Adı, öylesine gizlenmiş ki çıplak gözle okumanız imkansız. İyi bir mikroskop bulup, Atatürk’ün portresini dikkatle incelediğinizde, Atatürk’ün dudağının altında, "SERTÜRK" imzasını okuyorsunuz.

İlk kez geçtiğimiz Pazar günü açıkladığımız YTL’deki bu üçüncü imza, yazımız yayınlandıktan sonra, Merkez Bankası Başkanı ve sanatçı tarafından da doğrulandı. Şu anda, Gazi Üniversitesi bünyesinde yer alan Gazi Eğitim Enstitüsü Resim-İş bölümünden, 1969 yılında mezun olan Ertürk, bir süre aynı bölümde asistan olarak çalıştıktan sonra, 1976 yılında Banknot Matbaası’nda, 1977 yılından itibaren de Merkez Bankası’nda çalışmaya başlamış. O tarihlerde Atatürk portrelerinin yabancılarca yapıldığını belirten Ertürk’ün, kendi yaptığı Atatürk portresi, 1990 yılında kullanılmış. İzleyen yıllarda da bu çalışmalara devam etmiş. Dünkü Hürriyet’te Çiğdem Toker’e yaptığı açıklamada "Eğer Atatürk’ün gözlerine baktığınızda, o gözler sizinle konuşuyorsa, başarılısınız demektir.
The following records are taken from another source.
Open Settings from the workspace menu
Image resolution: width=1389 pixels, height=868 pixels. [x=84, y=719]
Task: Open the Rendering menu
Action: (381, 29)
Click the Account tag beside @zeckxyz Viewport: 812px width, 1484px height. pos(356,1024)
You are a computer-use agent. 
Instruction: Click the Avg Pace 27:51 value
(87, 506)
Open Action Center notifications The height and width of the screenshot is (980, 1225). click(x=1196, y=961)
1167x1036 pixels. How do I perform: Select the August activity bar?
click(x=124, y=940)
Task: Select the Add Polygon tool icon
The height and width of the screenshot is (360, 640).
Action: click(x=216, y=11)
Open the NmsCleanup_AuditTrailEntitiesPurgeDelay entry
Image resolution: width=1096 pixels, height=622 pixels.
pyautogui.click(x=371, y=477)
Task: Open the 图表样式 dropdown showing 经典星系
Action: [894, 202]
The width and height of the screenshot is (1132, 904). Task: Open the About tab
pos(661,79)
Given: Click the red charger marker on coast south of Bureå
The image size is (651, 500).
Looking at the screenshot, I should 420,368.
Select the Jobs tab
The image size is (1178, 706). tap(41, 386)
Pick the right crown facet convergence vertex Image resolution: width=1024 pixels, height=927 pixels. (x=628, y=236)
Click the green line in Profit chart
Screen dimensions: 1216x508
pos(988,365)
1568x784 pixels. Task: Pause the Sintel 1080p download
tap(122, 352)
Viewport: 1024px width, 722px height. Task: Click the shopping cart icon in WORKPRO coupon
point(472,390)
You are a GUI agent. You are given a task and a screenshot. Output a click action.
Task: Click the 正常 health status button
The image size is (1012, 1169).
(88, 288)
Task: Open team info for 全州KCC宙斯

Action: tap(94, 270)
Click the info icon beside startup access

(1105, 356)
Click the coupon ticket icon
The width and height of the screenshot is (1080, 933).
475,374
O banknotun bir milimetresinde, çelikten oyulmuş 30 çizgi vardır" diyerek, yaptığı portrenin estetik, artistik ve teknik yönlerini açıklayan Ertürk, Atatürk’ün en güzel gravürü olan eseri ile ne kadar övünse azdır.

ÖNEMLİ BİR AYRINTI

Ertürk’ün açıklamalarını okuduğumuzda, önemli bir ayrıntıyı daha öğreniyoruz. O da şu; banknotlar üzerindeki portreler, sahtesi yapılmasın diye, usta gravörlere doğrudan el gravörü tekniğinde yaptırılıyor. Nedenine gelince, makinenin yaptığı makine ile kopyalanmakta, oysa, sanatçı bir kez yaptığı portrenin aynısını bir daha tam olarak yapamamadığı için kopyalanamamaktadır. Aynı imza yerine kullanılan el oyması mühürlerde olduğu gibi... Hukuk, bu mühürleri, taklit edilemeyen delillerden sayıyor. Her sanatçı, böyle bir işi yapamadığı için, başarılı gravörlerin sayısı da çok az.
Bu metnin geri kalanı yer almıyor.